Research carried out in Britain during World War II left a Scottish Island contaminated with anthrax for the next 48 years. Considerable research on the topic was performed by the United States, the Soviet Union, and probably other major nations throughout the Cold War era, though it is generally believed such weapons were never used. There have been reports that United States Army has been developing weapons-grade anthrax spores at a biological and chemical weapons facility in Utah at least since 1992. However, the United States had and maintains a stated policy of never using biological weapons under any circumstances.
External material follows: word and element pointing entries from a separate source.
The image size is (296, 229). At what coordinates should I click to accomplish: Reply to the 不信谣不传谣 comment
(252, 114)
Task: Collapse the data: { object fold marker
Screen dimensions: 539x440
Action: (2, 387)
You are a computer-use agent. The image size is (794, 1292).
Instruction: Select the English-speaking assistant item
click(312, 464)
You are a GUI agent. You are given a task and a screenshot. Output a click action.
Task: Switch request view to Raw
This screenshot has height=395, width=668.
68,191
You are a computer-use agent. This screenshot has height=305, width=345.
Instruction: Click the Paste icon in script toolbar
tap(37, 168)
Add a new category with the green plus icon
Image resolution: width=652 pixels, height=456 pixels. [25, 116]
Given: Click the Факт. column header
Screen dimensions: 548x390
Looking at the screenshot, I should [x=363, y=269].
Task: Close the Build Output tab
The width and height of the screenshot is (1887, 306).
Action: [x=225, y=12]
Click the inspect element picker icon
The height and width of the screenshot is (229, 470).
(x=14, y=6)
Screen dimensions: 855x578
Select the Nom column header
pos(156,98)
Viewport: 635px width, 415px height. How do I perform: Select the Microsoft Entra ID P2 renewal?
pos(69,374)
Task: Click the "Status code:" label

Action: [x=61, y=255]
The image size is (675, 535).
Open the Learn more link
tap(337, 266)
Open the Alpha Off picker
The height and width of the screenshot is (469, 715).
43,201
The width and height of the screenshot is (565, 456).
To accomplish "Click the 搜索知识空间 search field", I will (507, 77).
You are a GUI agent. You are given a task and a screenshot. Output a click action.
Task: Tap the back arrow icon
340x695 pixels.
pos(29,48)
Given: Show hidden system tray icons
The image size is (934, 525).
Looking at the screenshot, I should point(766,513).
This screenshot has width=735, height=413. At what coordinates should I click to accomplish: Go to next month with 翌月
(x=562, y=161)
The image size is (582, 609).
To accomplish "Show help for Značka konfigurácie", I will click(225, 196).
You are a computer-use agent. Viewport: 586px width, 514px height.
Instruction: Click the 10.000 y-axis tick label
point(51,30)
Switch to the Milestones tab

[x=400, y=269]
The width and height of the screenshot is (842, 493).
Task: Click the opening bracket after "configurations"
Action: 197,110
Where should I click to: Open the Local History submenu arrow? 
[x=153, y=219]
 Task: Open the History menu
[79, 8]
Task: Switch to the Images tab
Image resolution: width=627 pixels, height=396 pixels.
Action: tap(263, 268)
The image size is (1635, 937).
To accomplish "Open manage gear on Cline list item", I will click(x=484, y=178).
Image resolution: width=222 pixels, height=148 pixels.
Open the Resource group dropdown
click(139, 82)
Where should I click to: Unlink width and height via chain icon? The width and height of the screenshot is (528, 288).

Diseases likely to be considered for use as biological weapons include anthrax, pneumonic plague, cholera and smallpox. These disease are contenders because of their lethality (if delivered efficiently), and robustness (making aerosol delivery feasible). However the primary difficulty in mounting a biological attack is not the production of the biological agent. Rather the main difficulty is to deliver the agent in a form in which it will infect large numbers of people. For example, a mass attack using anthrax would require the creation of aerosol particles of a precise size. Too large and the aerosol would be filtered out by the respiratory system. Too small and the aerosol would be inhaled and exhaled. Moreover, to deliver the aerosol in a way that it would not be dispersed by the weather and to package the anthrax so that it would remain active are only two of the technological difficulties involved in mounting a biowarfare attack.

Nevertheless, biowarfare has been a cause of concern because a successful biowarfare attack could theoretically result in thousands, possibly even millions of deaths and could result in severe disruptions to societies and economies.

2001 anthrax attack

Numerous cases of anthrax broke out in the United States in the fall of 2001, caused deliberately. They may well be the first use of biological warfare since the signing of the convention, and possibly the first act of bioterrorism. They also gave rise to various efforts to usefully define biodefense and biosecurity in the context of active human-authored threats (previous, more limited definitions of biosafety had focused on unintentional or accidental impacts of agricultural and medical technologies).